ZFNs are designed zinc-containing protein-nuclease conjugates that act in pairs to bind adjacent sequences on genomic DNA and cut between them. The cuts can be repaired with specific DNA bases to modify genes or control gene expression. Sangamo BioSciences, in Richmond, Calif., dominates ZFN commercialization and has a ZFN in clinical trials for HIV and AIDS.
Although ZFN pairs are intended to recognize unique genomic sequences, they sometimes bind off target. The off-target genomic sequences could previously be identified only indirectly, such as by analyzing ZFNs’ binding specificity.
Now, two groups have devised direct ways to identify off-target genomic sequences that ZFNs cleave. Chemical biologist David R. Liu of Harvard University, ZFN guru J. Keith Joung of Massachusetts General Hospital, and coworkers tested DNA libraries containing all possible DNA sequences seven or fewer mutations away from ZFN target sequences for off-target cleavages and then confirmed those cuts in living cells (Nat.

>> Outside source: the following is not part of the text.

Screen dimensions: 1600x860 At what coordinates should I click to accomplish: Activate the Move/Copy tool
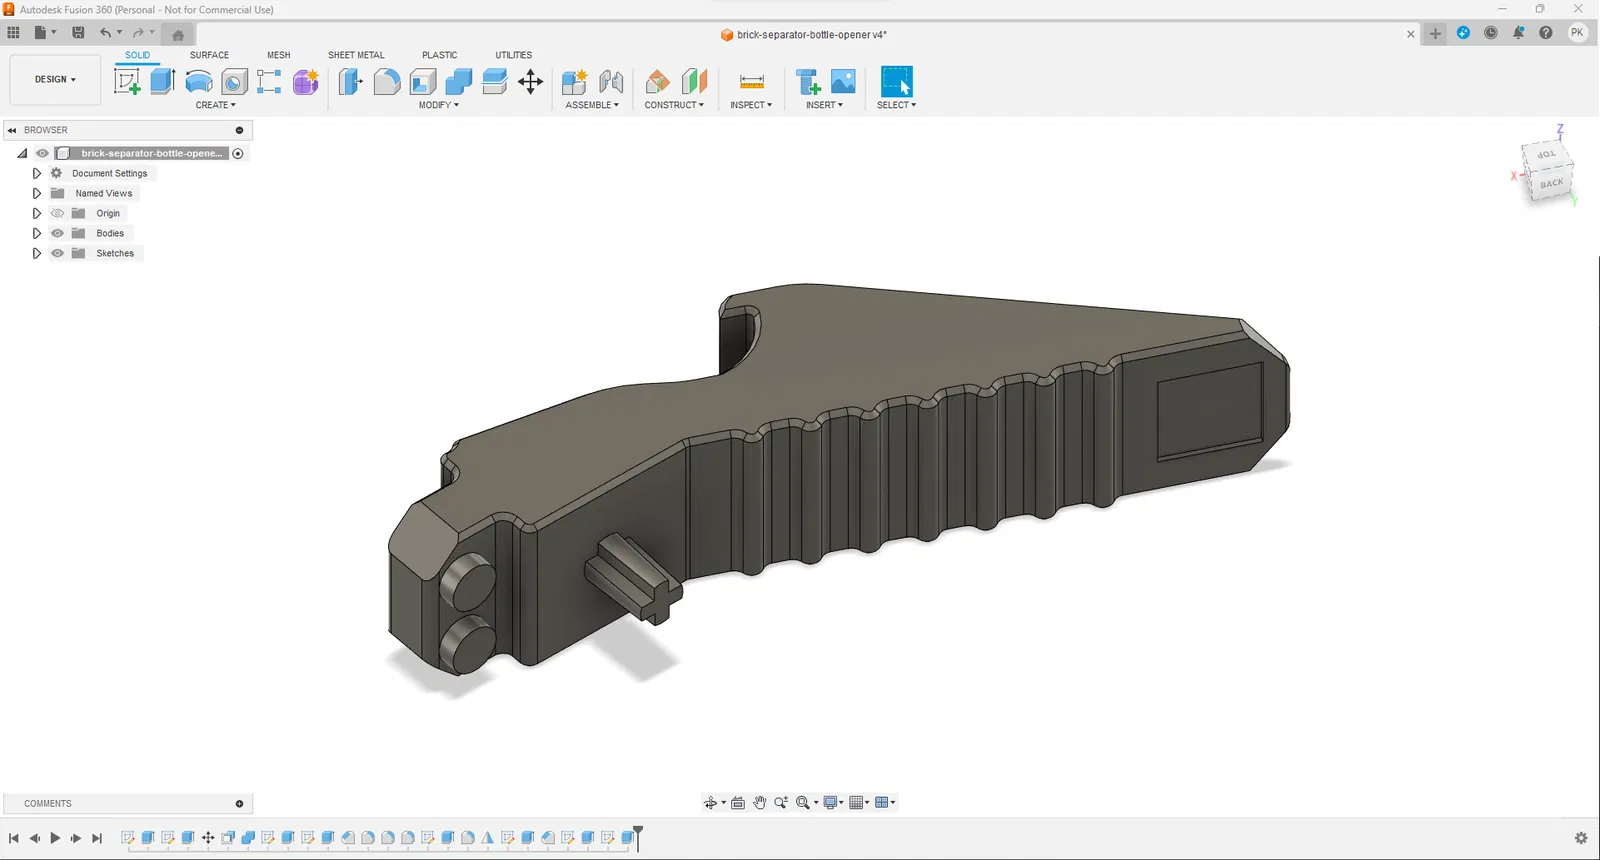(530, 82)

Meth., DOI: 10.1038/nmeth.1670).
And Luigi Naldini of the San Raffaele Telethon Institute for Gene Therapy, in Milan, Italy; Christof von Kalle of the National Center for Tumor Diseases, in Heidelberg, Germany; and coworkers used viruses that tag ZFN-induced DNA breaks to identify ZFN off-target cuts in living cells (Nat. Biotechnol., DOI: 10.1038/nbt.1948).
Both studies identified off-target breaks that were not previously known. Therefore, drug developers “should proceed with caution—but still, I would argue, proceed,” Liu says.

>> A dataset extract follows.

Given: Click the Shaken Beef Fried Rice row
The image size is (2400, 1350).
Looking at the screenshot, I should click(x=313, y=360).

“There could have been off-target effects at huge numbers of genomic sites, but it turns out that there are relatively few,” says gene regulation specialist Scot Wolfe of the University of Massachusetts Medical School. The studies “suggest that there is great potential for ZFNs as therapeutic agents to correct single-gene disorders. The question is now how to tune things to maximize on-target and minimize off-target effects.”
One idea, Liu suggests, would be to design ZFNs with intentional sequence mismatches that don’t coincide with any off-target sites.

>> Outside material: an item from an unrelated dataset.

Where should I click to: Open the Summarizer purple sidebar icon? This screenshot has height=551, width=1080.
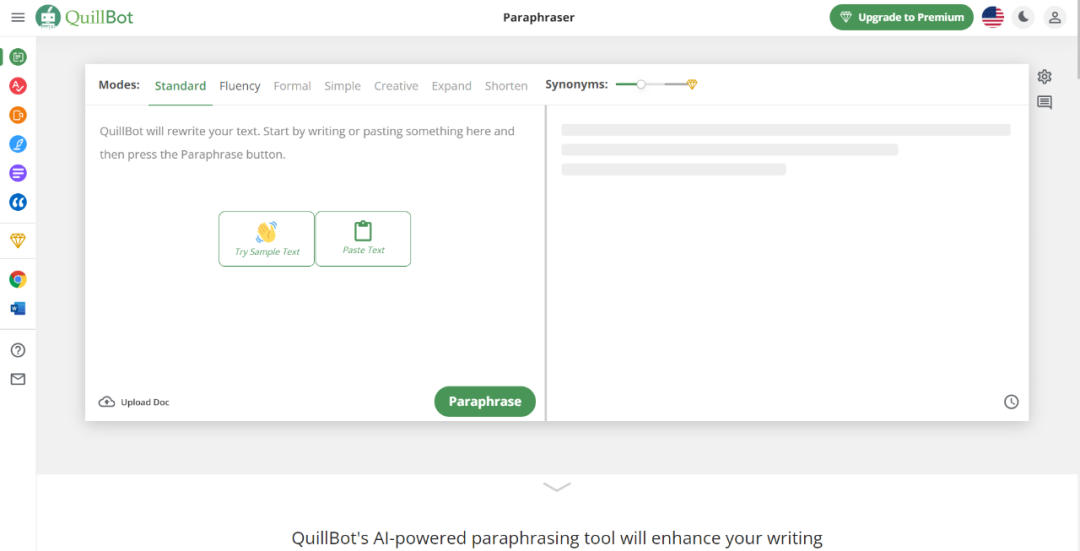(18, 173)
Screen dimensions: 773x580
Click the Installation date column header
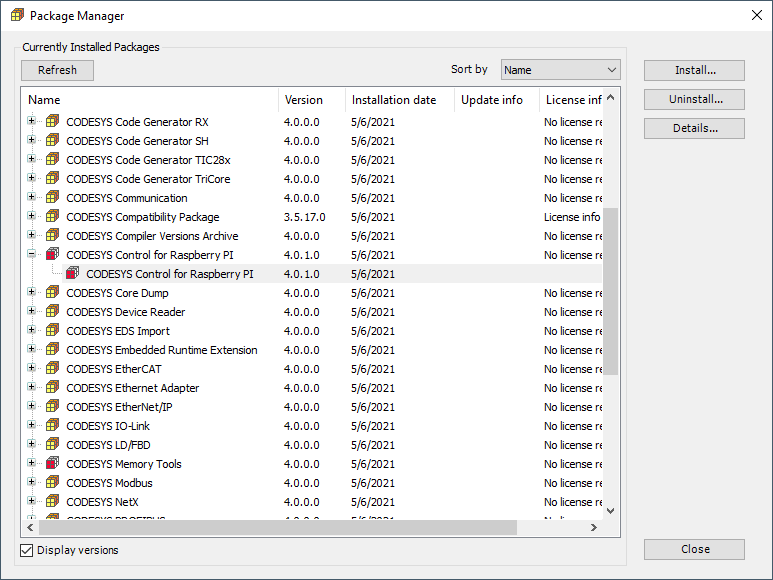[394, 100]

Ultimately, “one could envision sequencing entire genomes and comparing those” to find off-target ZFN-induced genome modifications even more definitively, comments ZFN specialist David Segal of the University of California, Davis. But that would take considerable time and effort, and the new techniques represent significant advances that are more practical today, he says.